Jimmy Brown brought a recipe for frying fish, chicken and shrimp down to Brusly from family in Chicago, and soon turned his wife Leatha’s snack shack into the well-known restaurant. The recipe has been passed down from father to son for three generations, each learning the recipe from countless hours in the kitchen at the family cafe.
When Jimmy Brown fell ill and passed away in 1977, his son Nolan Brown perfected the recipe to continue the family business.
Soon after he took over, Nolan Brown renovated and updated the restaurant.
“His mother and father did extremely well with the place, but they were cooking on gas stoves,” Carolyn Brown, Nolan Brown’s wife of almost 50 years said.
Nolan Brown ran the restaurant and the school bus he drove for Tombstone the same way. Both were tight ships.
“He would tell the kids
where they had to be standing and sometimes they’d be running to catch the bus and he would just look in the rearview mirror and say I’ll be back tomorrow,” Carolyn Brown said with a laugh.
When the last kid hopped off of the bus there was a brief time to rest before opening the cafe for the evening, as long as there wasn’t any grass to be cut.
“He would cut all the grass in the neighborhood, he just couldn’t stand to see grass grow,” Carolyn Brown said.
For 40 years Nolan Brown drove his bus and ran Brown’s Cafe. Anyone who wanted an opportunity to work got one, but he would often take cash out of the register to send an unwilling employee home early.
Jimal Brown, who worked as his dad’s right-hand man for more than a decade, said the job was demanding.
“He expected me to manage it like a real manager, to keep my eyes on everything, get orders out in a timely fashion and make sure our customers were happy,” He said. “If anyone returned with food saying something wasn’t right, no questions asked it got fixed over again.”
He spent hours in the kitchen alongside his dad, learning and perfecting the recipe and the business the way his father had learned from his father.
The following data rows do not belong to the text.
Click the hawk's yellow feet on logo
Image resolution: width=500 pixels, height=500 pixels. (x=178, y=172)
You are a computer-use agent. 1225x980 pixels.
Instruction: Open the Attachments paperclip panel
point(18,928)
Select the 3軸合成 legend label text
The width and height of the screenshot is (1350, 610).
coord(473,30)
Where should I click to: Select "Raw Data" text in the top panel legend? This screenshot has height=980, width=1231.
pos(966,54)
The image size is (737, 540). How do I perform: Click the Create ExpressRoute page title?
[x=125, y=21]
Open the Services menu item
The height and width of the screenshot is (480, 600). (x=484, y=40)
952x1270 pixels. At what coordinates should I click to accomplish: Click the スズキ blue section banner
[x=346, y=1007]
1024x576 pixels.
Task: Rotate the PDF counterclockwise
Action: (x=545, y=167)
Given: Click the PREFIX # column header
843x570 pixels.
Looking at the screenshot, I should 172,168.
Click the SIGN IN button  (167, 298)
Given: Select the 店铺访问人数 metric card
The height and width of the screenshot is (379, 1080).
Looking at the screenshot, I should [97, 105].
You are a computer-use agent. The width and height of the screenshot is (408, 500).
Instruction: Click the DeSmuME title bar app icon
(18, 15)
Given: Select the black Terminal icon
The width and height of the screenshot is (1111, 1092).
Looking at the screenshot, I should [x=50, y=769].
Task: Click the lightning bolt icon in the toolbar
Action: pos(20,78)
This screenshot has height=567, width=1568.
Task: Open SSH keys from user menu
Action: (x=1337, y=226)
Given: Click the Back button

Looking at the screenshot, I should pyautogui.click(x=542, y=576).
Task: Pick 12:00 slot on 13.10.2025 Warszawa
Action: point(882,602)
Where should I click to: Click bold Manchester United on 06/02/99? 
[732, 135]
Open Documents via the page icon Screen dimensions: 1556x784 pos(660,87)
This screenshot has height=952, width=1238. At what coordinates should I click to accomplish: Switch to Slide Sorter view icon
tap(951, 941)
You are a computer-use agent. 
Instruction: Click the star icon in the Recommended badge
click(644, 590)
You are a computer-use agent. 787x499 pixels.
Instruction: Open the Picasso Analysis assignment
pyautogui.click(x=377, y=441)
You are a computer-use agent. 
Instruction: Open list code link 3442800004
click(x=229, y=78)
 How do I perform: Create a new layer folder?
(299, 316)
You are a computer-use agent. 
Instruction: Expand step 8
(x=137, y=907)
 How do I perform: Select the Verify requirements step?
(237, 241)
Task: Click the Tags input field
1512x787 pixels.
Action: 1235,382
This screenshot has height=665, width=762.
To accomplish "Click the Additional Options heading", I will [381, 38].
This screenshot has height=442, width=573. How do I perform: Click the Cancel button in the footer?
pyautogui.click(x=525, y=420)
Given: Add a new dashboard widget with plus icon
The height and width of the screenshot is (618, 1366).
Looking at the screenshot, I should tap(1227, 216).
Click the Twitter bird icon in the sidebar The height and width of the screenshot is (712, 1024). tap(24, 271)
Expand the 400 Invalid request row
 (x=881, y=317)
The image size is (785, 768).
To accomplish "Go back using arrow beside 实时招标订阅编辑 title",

“Dad was definitely a hard worker and he instilled that in me,” He said. “You can’t cheat it. You have to work hard to get results.”
All four of their children benefited from the lessons learned while working at the family cafe, Carolyn Brown said.
“Dad taught me don’t despise the day of small beginnings, as small beginnings often come with hard work and teach great work ethic,” Shaeeta Brown Williams, Director of Basketball Operations at LSU, said. “This generous, stubborn, hardworking, loud talking man taught me so much about life.”
Now Jimal Brown is following in his dad’s footsteps in the restaurant industry, taking the family recipe and adding his own twist to it.
To honor the legacy made by his father and grandfather, Jimal Brown partnered with his brother Nolan Brown, Jr. and cousins Norman Brown and Cedric Brown to open Jimmy Brown’s Wings Sliders and Seafood behind Vibes in Port Allen. The restaurant uses the same base recipe and concept he learned from his father, with a few adjustments. Instead of cooking all parts of the chicken, Jimmy Brown’s specializes in wings.
The Friday and Saturday-night-only restaurant boasts of three wing flavors, party platters, and like Brown’s Cafe, family-oriented fun. One of the specialty items at Jimmy Brown’s is the Dynomite Shrimp plate, fresh Gulf jumbo shrimp prepared the way he was taught then tossed in homemade sweet chili sriracha sauce.
The nights spent behind the counter at Brown’s Cafe after football and basketball games have paid off, Jimal said. Jimmy Brown’s customer base is growing and already looking to expand hours of operation.
“It’s something to give the West Side,” Jimal’s sister Rasheta Brown Edwards said. “It’s where people can have a good time without crossing the river.”